Today seven major oil and gas companies announced a new U.S. blockchain consortium. The group is part of the Offshore Operators Committee (OOC). The founding board members are Chevron, ConocoPhillips, Equinor, ExxonMobil, Hess, Pioneer Natural Resources and Repsol. Additionally, Marathon Oil and Noble Energy are participants but not on the initial board.
Equinor and Chevron are also members of VAKT the blockchain post-trade company incorporated in the United Kingdom. The focus of the new U.S. consortium is on processes relating to extraction. The OOC blockchain consortium plans to run Proofs of Concepts (PoC) this year.
“Creating the OOC Oil & Gas Blockchain Consortium is a significant step toward establishing key blockchain standards, frameworks and capabilities for the oil and gas industry,” said Rebecca Hofmann, chairman of the board of directors.
“Blockchain technology is a catalyst for reimagining the way we do business and this consortium represents a collaborative effort to explore the technology’s potential and leverage learnings to drive industry adoption.” Hofmann leads blockchain digitalization for Equinor U.S.

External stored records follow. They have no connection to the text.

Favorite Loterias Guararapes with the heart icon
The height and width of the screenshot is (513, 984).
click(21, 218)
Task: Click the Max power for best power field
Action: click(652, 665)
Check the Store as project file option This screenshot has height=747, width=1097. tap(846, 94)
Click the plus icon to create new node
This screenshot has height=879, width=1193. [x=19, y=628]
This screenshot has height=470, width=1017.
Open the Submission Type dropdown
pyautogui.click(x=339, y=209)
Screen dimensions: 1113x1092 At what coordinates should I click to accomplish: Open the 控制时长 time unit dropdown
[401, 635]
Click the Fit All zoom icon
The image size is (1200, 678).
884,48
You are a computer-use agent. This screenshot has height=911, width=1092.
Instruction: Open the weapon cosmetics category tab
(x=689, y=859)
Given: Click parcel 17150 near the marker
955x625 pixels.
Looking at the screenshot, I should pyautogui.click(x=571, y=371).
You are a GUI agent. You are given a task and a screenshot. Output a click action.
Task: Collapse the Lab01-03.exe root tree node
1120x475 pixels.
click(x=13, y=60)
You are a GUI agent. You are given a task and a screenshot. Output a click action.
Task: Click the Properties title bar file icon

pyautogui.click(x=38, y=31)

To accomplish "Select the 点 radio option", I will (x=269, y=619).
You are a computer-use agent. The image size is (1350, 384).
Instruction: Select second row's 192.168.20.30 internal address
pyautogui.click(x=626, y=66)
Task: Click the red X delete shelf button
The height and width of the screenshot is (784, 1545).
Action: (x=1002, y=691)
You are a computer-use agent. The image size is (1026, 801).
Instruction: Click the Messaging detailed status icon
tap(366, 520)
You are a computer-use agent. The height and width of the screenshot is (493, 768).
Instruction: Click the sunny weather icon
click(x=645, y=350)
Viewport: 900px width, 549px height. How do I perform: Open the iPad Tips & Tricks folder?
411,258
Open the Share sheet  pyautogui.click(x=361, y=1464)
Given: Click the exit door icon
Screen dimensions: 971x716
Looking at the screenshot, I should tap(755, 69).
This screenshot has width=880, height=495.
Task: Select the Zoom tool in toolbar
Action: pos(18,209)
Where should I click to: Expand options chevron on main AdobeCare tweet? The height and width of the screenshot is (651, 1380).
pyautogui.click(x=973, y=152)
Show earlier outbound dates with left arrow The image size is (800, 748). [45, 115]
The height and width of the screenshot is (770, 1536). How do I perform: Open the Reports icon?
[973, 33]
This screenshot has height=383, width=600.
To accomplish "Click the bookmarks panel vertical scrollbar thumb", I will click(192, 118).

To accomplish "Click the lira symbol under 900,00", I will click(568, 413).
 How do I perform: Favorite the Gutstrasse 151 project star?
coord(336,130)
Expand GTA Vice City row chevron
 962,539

The group’s first aim is to learn and conduct PoCs and pilots. It will explore the potential benefits such as speeding up transactions, reducing disputes and enhancing safety. As will all blockchain initiatives driving standardization is a prerequisite. But those standards will extend to governance structures, smart contracts, consensus and cryptology.
Four use cases have been identified for 2019. The first is truck ticketing. Nowadays hydraulic fracturing is common in the oil and gas fields. Water delivered by trucks carries pieces of shale up to ground level for removal. By digitizing the ticketing for trucks that dispose of the used water, the consortium hopes to lower overheads, reduce costs and audits.
Other use cases include the process for approving cost estimates, joint billing and payments, and seismic data monitoring.